### TEXTO FORNECIDO ###
Porém, apesar de não gerar consensos, o mercado de remoção de dióxido de carbono (CDR, na sigla em inglês) deverá crescer 31% ao ano até 2028, segundo a consultora mundial BCC. Diz a análise que a procura por soluções de CDR vai fazer crescer o mercado de 370 milhões de dólares para 8,1 mil milhões de dólares nos próximos anos. Esta análise contabiliza soluções naturais e artificiais a usar pelas empresas.

Um desses exemplos vem da Islândia. A maior instalação operacional de captura e armazenamento direto de ar (DAC) do mundo abriu este ano no país. A central foi concebida para uma capacidade de captura nominal até 36 mil toneladas de CO2 por ano, em pleno funcionamento, filtrando o CO2 do ar e armazenando-o permanentemente no subsolo. Assim que o CO2 é libertado dos filtros, o CO2 é transportado para o subsolo, onde reage com a rocha basáltica através de um processo natural, transformando-se em pedra e ficando permanentemente armazenado.

Esta é uma das soluções criadas para reduzir artificialmente a presença de CO2 na atmosfera de modo a cumprir os objetivos climáticos globais. Os gases também podem ser capturados diretamente nas chaminés das fábricas e processados de forma a reduzir estas emissões, entre outras soluções.

"Não considero que as soluções não naturais sejam já suficientemente maduras, no sentido de que ainda são necessárias mais evidências da sua eficácia, escalabilidade e impactos gerados, além da questão do custo", considera, porém, Inês dos Santos Costa.
### LISTAGEM DE DADOS ###
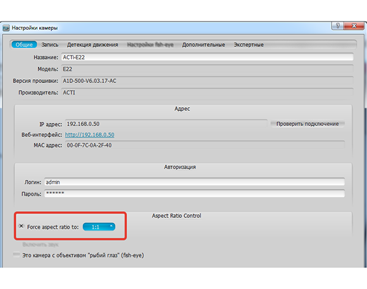
Task: Click the Пароль password field
Action: pos(194,193)
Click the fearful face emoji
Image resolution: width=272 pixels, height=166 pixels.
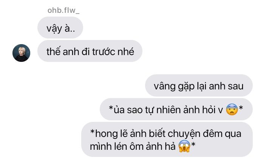click(x=232, y=109)

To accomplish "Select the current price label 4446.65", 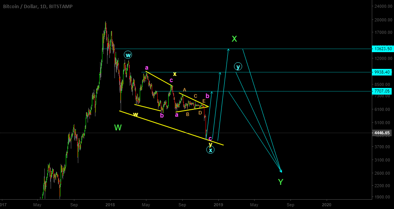I will tap(382, 133).
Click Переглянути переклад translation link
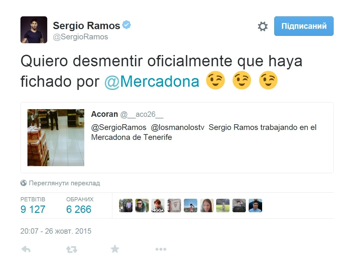Viewport: 355px width, 258px height. pos(64,183)
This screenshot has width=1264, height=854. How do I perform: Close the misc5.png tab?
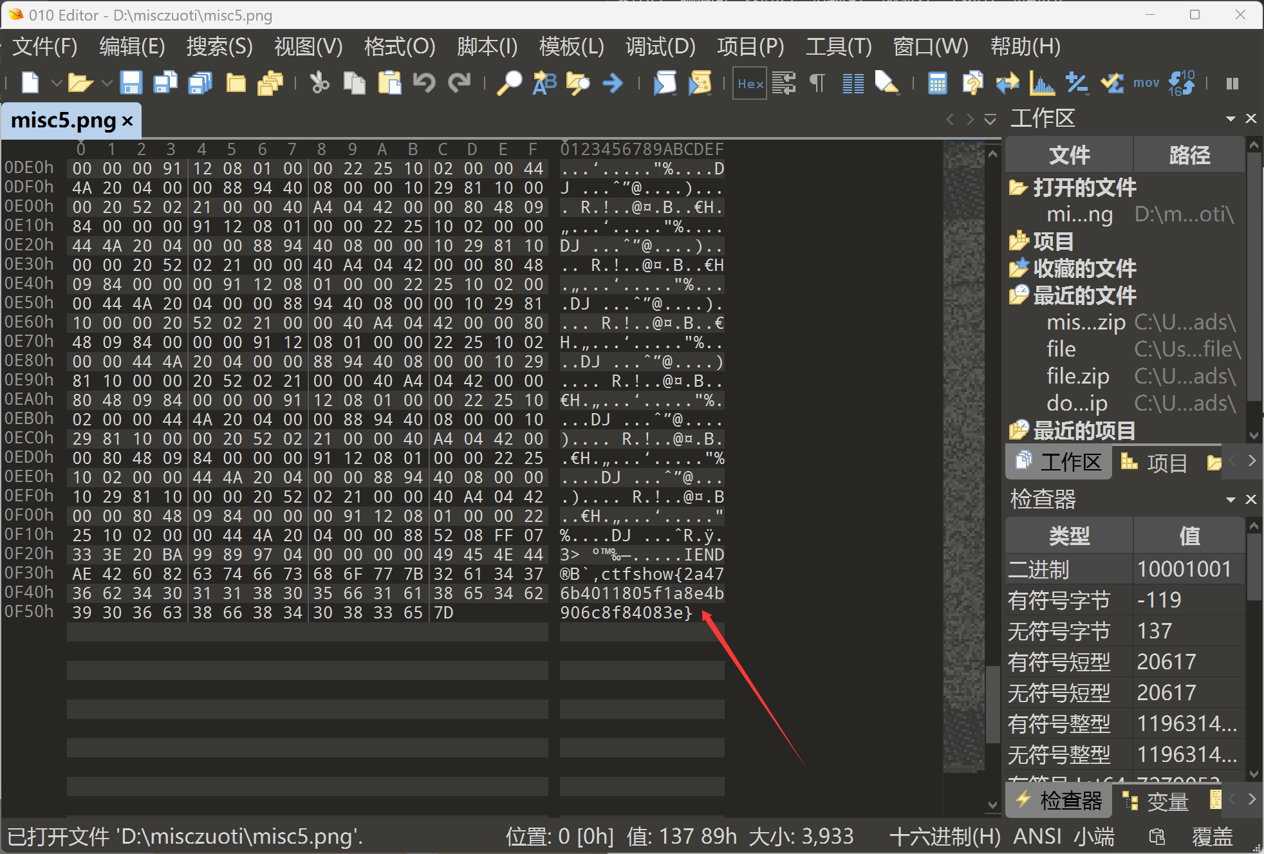127,121
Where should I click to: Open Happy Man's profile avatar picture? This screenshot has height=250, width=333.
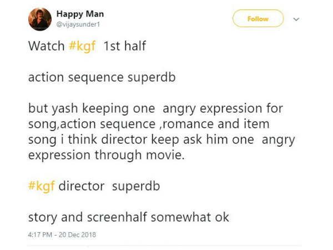(x=40, y=19)
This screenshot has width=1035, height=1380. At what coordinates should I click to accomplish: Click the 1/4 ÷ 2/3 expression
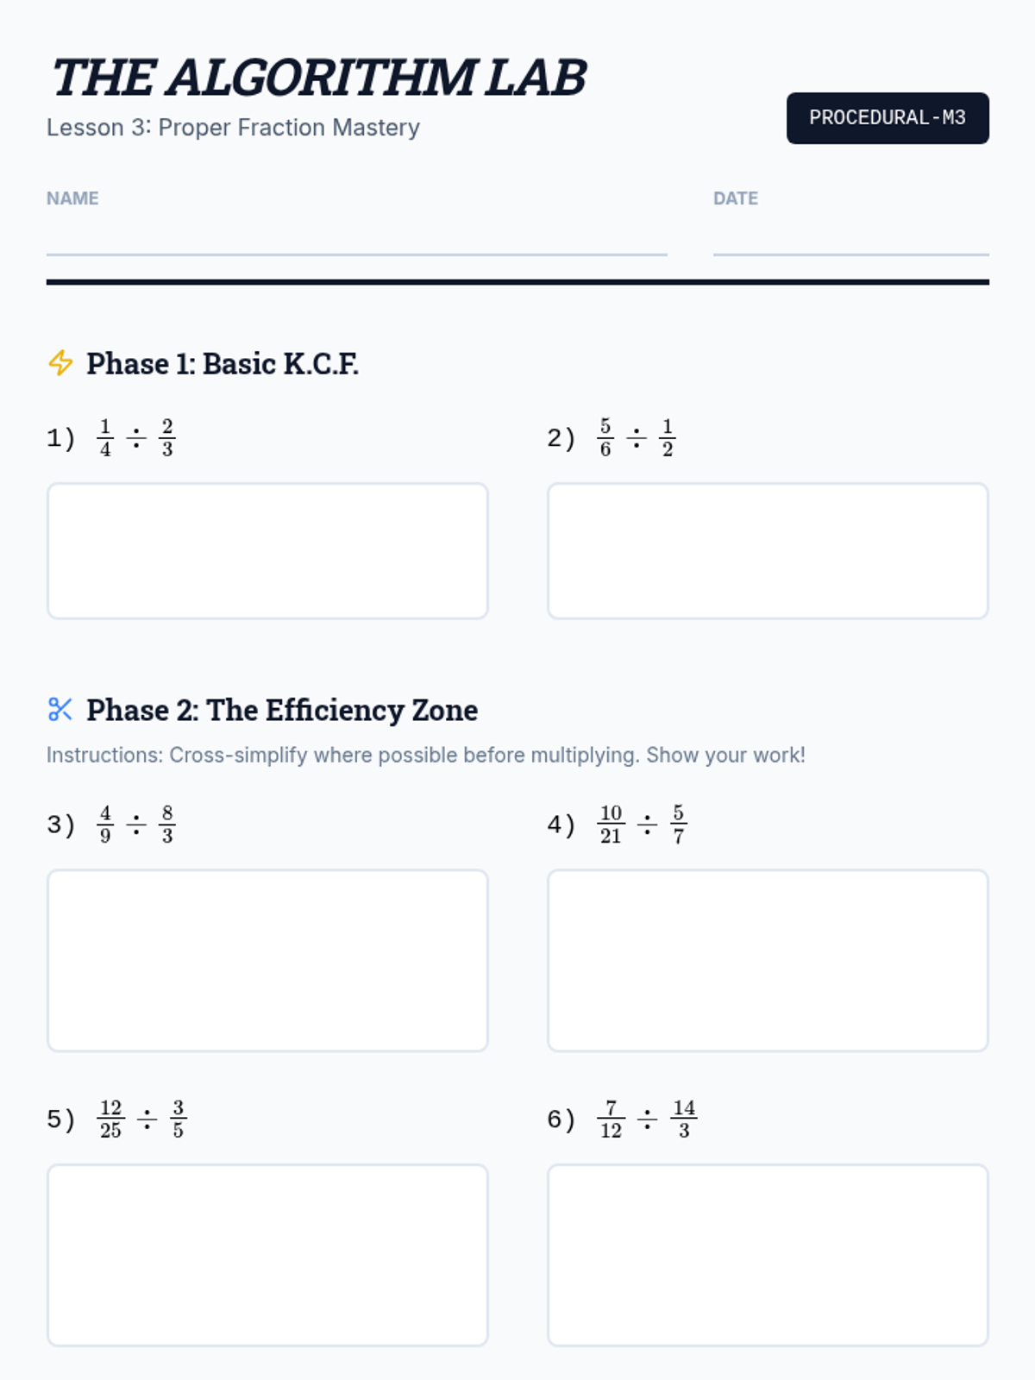[136, 438]
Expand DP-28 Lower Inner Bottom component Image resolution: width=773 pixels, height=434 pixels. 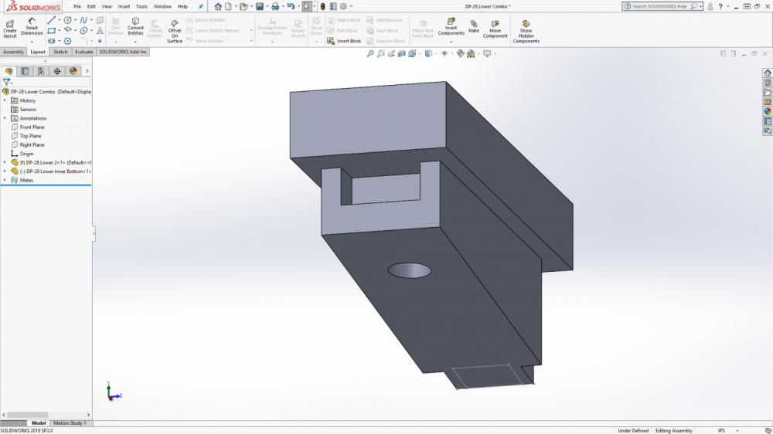click(5, 171)
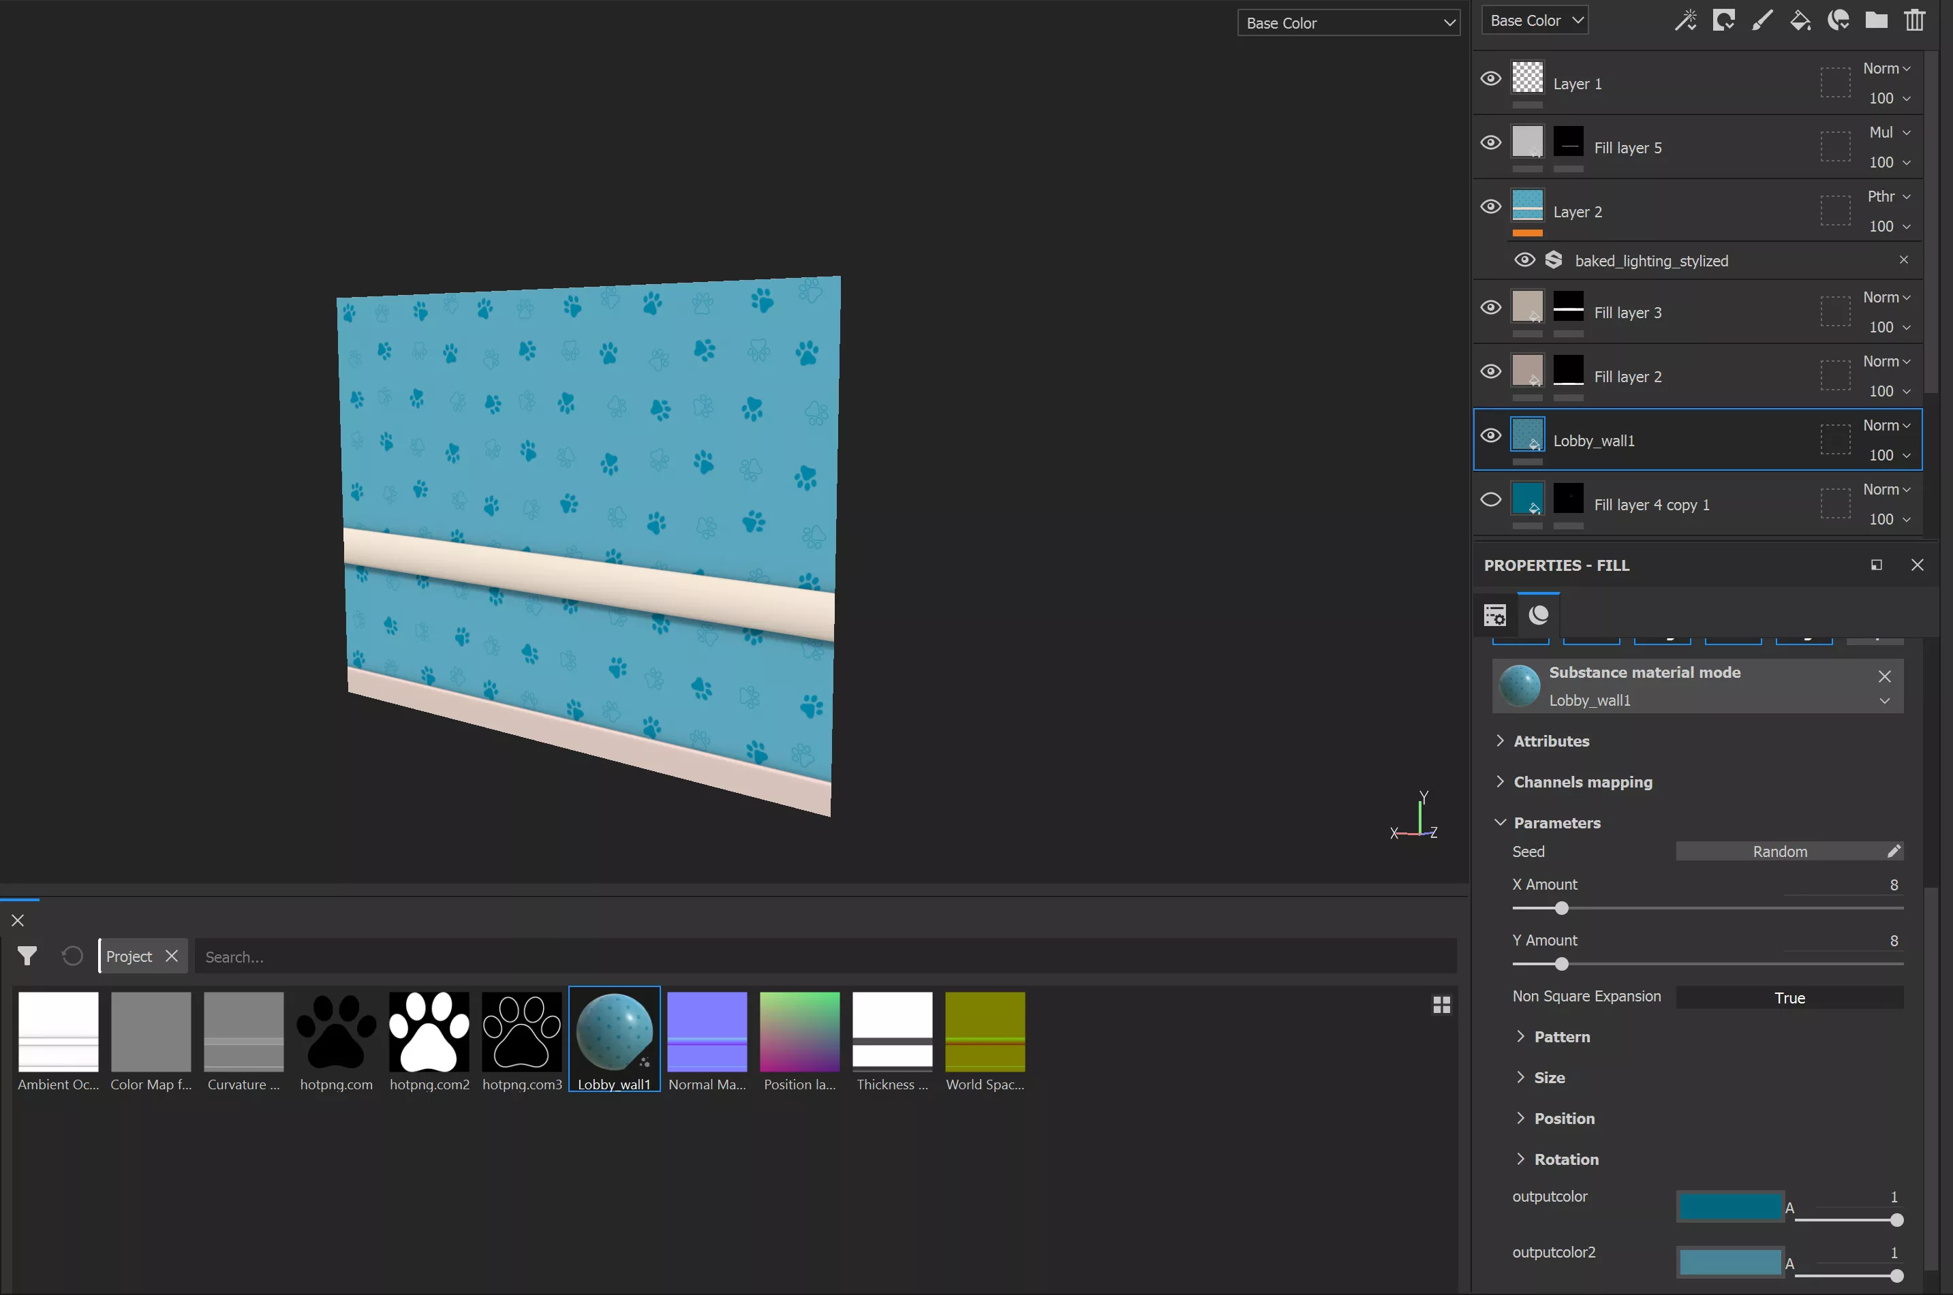Delete selected layer with trash icon
Viewport: 1953px width, 1295px height.
pos(1914,20)
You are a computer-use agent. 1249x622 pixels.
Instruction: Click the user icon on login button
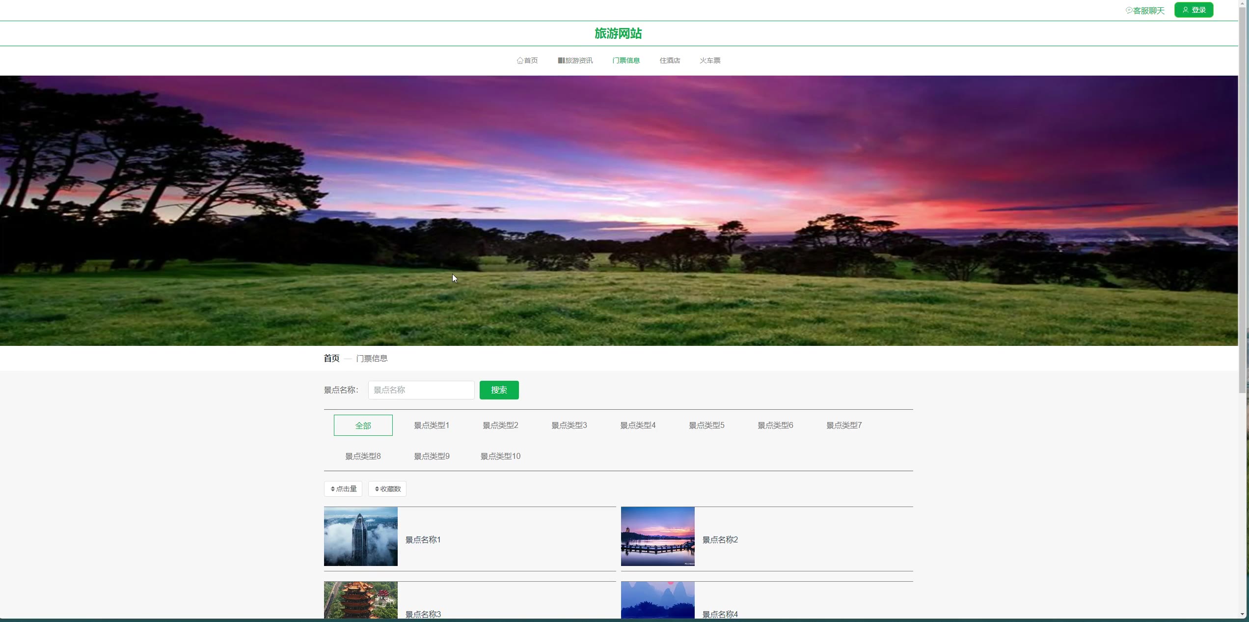click(x=1185, y=10)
###
TAREFA 1:
Responde com base no texto sobre a remoção de dióxido de carbono:
(a) Segundo a BCC, quanto deverá crescer por ano este mercado até 2028?
(b) Em que país abriu a maior instalação de captura e armazenamento direto de ar do mundo?
(c) Com que tipo de rocha reage o CO2 depois de chegar ao subsolo?
TAREFA 2: Copia palavra por palavra o trecho do texto sobre a remoção de dióxido de carbono entre "Um desses exemplos" e "ficando permanentemente armazenado.", incluindo ambos.
Para responder, usa só o texto.

RESPOSTA 1:
(a) 31% ao ano.
(b) Na Islândia.
(c) Com a rocha basáltica.

RESPOSTA 2:
Um desses exemplos vem da Islândia. A maior instalação operacional de captura e armazenamento direto de ar (DAC) do mundo abriu este ano no país. A central foi concebida para uma capacidade de captura nominal até 36 mil toneladas de CO2 por ano, em pleno funcionamento, filtrando o CO2 do ar e armazenando-o permanentemente no subsolo. Assim que o CO2 é libertado dos filtros, o CO2 é transportado para o subsolo, onde reage com a rocha basáltica através de um processo natural, transformando-se em pedra e ficando permanentemente armazenado.